Bahía lost, Sluis regained

Alternative facts in 1625: an unknown newsprint of the Spanish capturing the city of Salvador in Brazil illustrated with a re-used woodcut of the siege of Sluis

Re-use of the visualisation of the siege of Sluis
In March 2013 the Leiden University Libraries, with the support of the Cooperative Maritime Funds and the Friends of Leiden University Libraries, acquired an unknown newsprint of the Spanish capture of the city of Salvador on the Bahía de Todos os Santos (All Saints Bay) in Brazil (1625). This broadsheet consists of a wood-cut map and a printed legend in French and Dutch. It is copied after a Spanish original. A closer examination of the map, however, has led to the discovery that the woodcut map has nothing to do with the Bay of All Saints. For the visualisation of the capture an older woodcut of the siege of Sluis in 1604 was re-used. No other copies of this newsprint are known. As far as we could trace no copies of the Spanish original have survived either. Furthermore, no copies are known of the original wood-cut map of the siege of Sluis.

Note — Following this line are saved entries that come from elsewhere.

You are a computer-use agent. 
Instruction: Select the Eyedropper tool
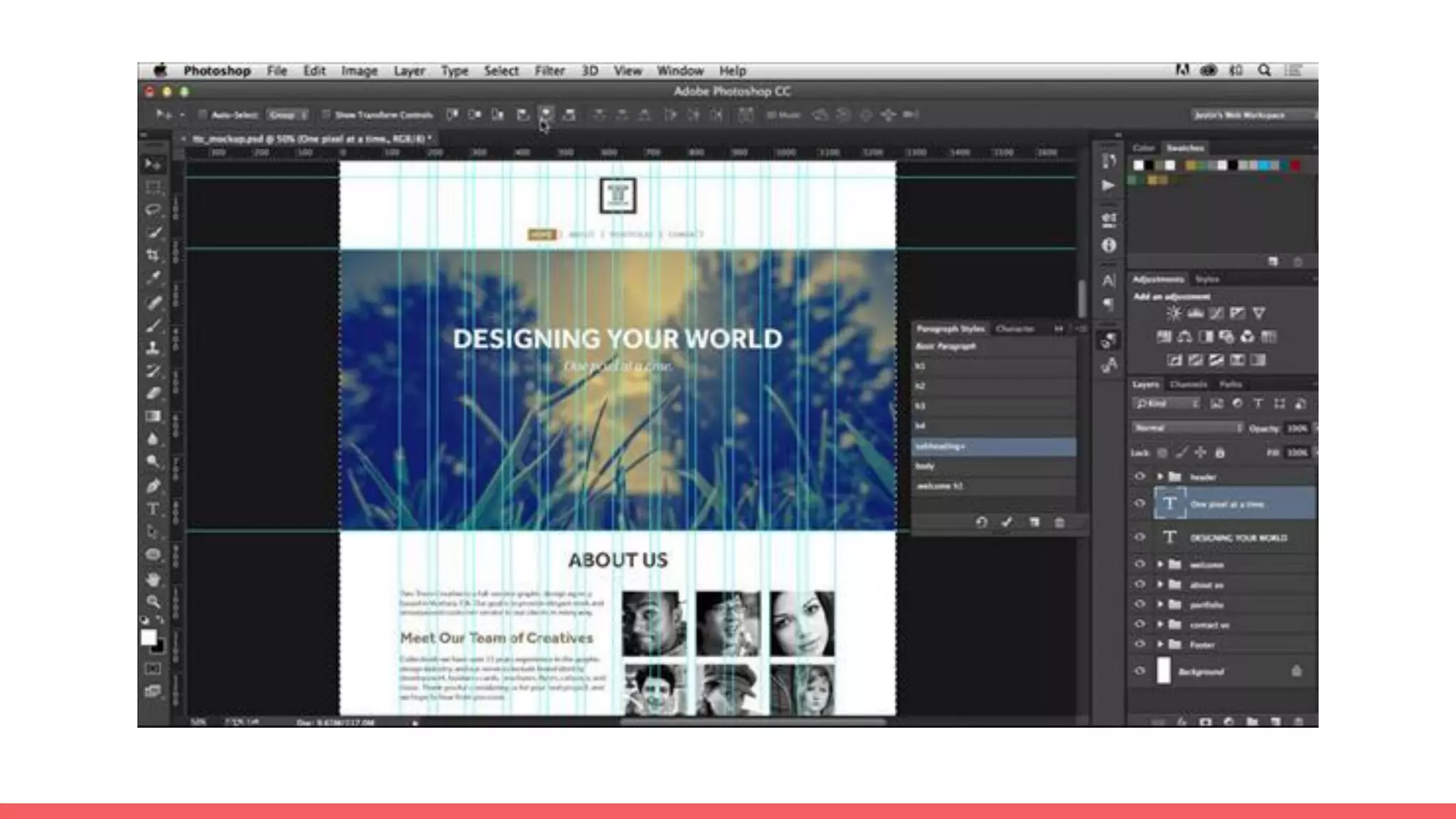coord(153,279)
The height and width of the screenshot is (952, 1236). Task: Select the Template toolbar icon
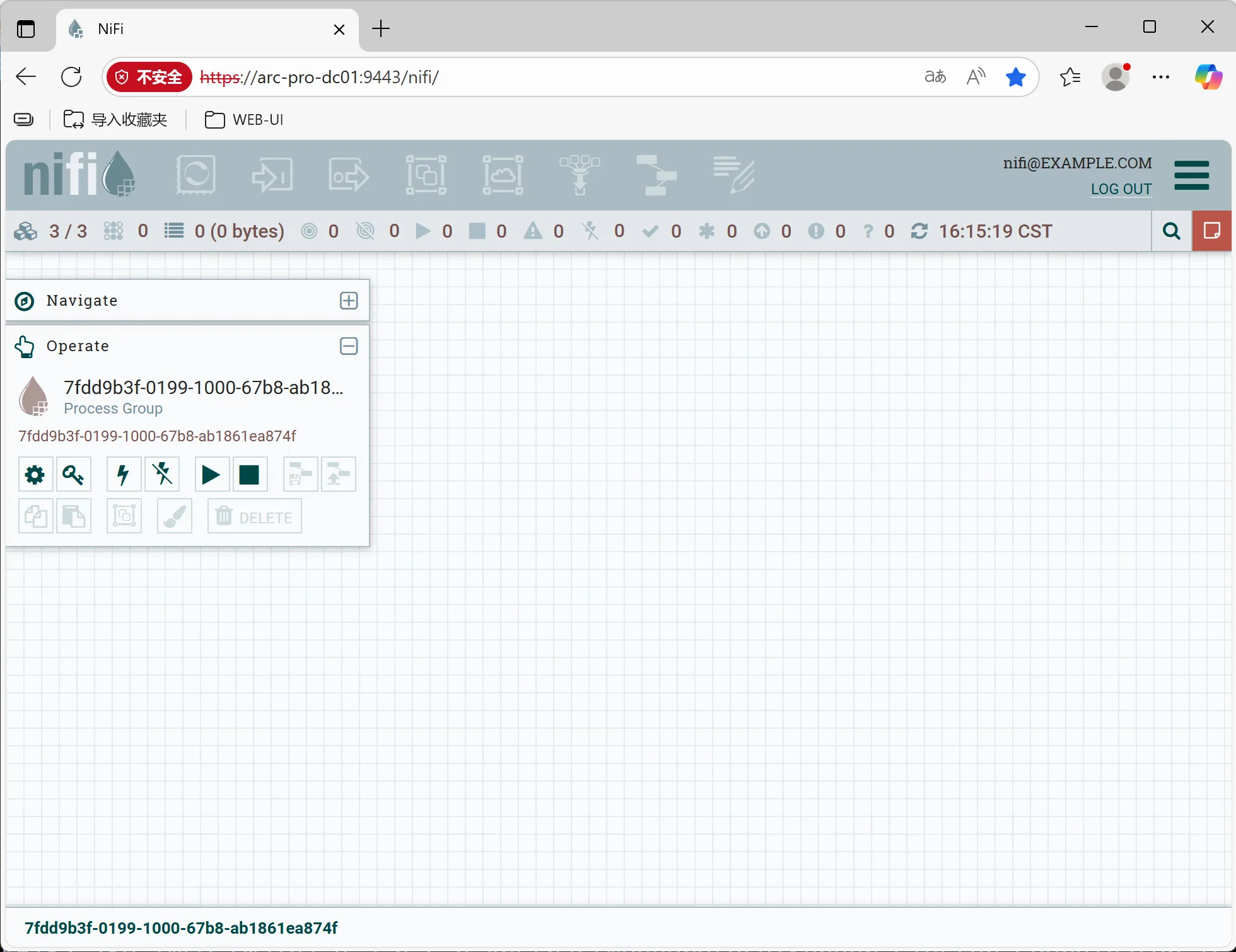pyautogui.click(x=656, y=175)
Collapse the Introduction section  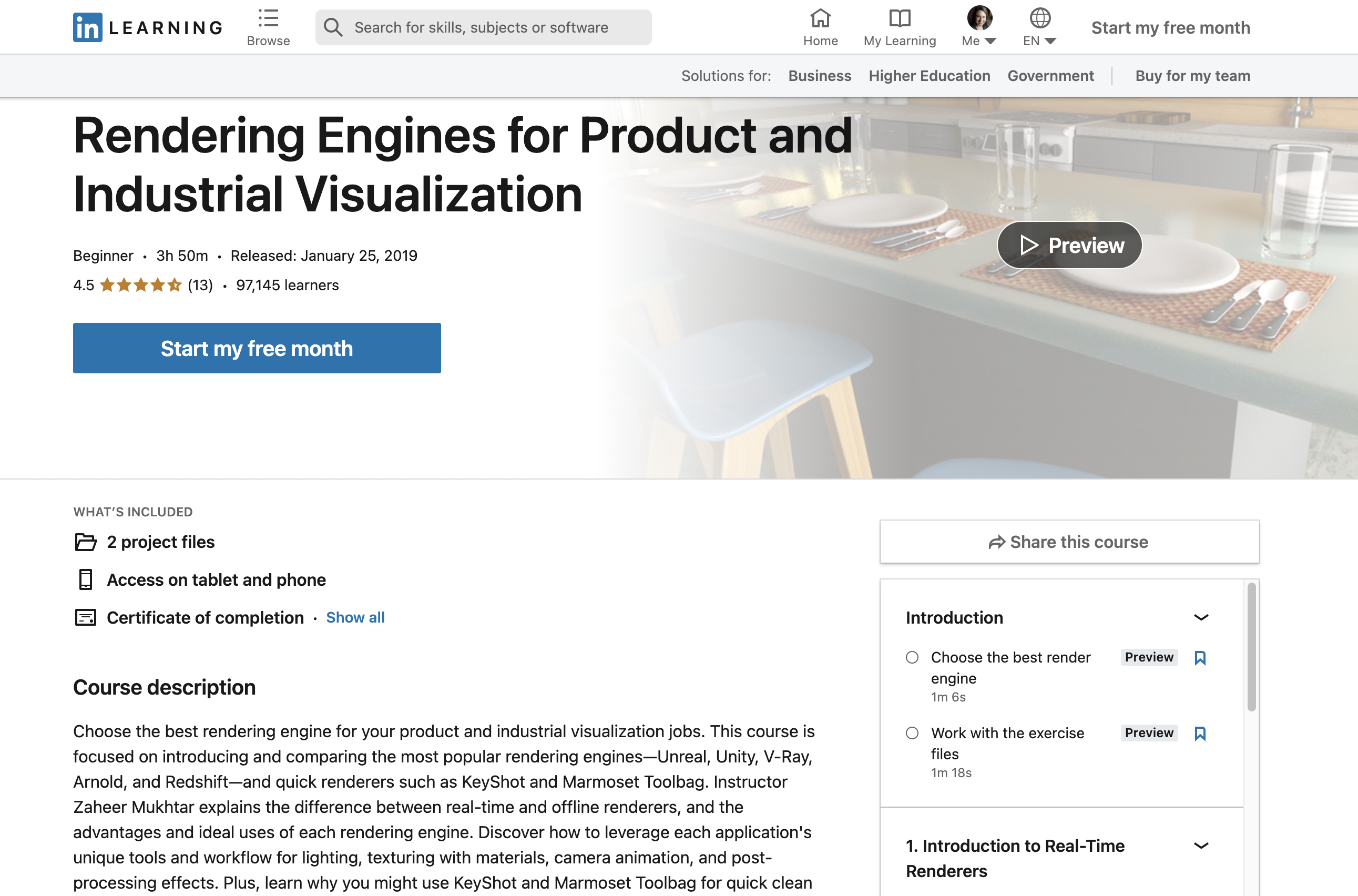(x=1201, y=617)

Unique woodcut of the siege of Sluis
Since the Dutch are consistently referred to as ‘the enemy’, however, it may be assumed that the newsprint was printed in the Southern Netherlands under Spanish dominion. The woodcut of Sluis that was used shows strong topographic similarities with the Carte figurative de l'Escluse avecq les villes et lieux circonvoysins by Jacques Horenbault, published in Ghent in 1605. The woodcut must have been made during or shortly after the siege of Sluis in 1604. Many copper engravings of this siege have been published, but until now a woodcut was unknown. For the re-use of the woodcut the original placenames were erased from the woodblock. This was done inexpertly, however, so traces remain of the original names. Finally, some Brazilian toponyms were printed in the map with the letter press, which led to a further camouflage of the original map of Sluis.